> Task inputs:

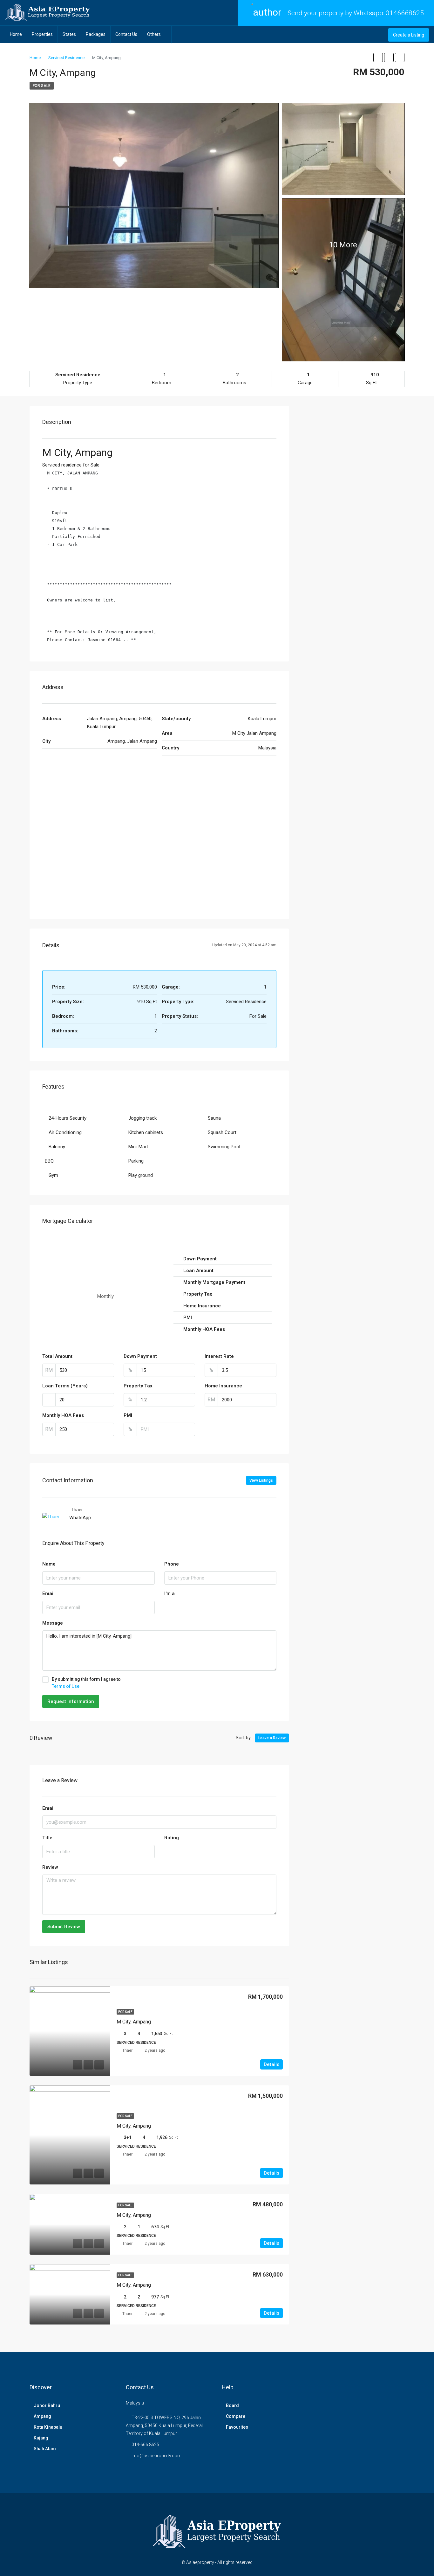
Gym (53, 1175)
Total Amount (57, 1356)
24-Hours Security (67, 1118)
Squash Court (222, 1132)
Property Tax (138, 1386)
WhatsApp (80, 1517)
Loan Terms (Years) (65, 1386)
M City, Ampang (134, 2022)
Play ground (140, 1175)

> About this exercise: Return exactly the lines of the data, and only those, from the line with "Total Amount (57, 1356)" through the last line, inclusive.

> Result:
Total Amount (57, 1356)
24-Hours Security (67, 1118)
Squash Court (222, 1132)
Property Tax (138, 1386)
WhatsApp (80, 1517)
Loan Terms (Years) (65, 1386)
M City, Ampang (134, 2022)
Play ground (140, 1175)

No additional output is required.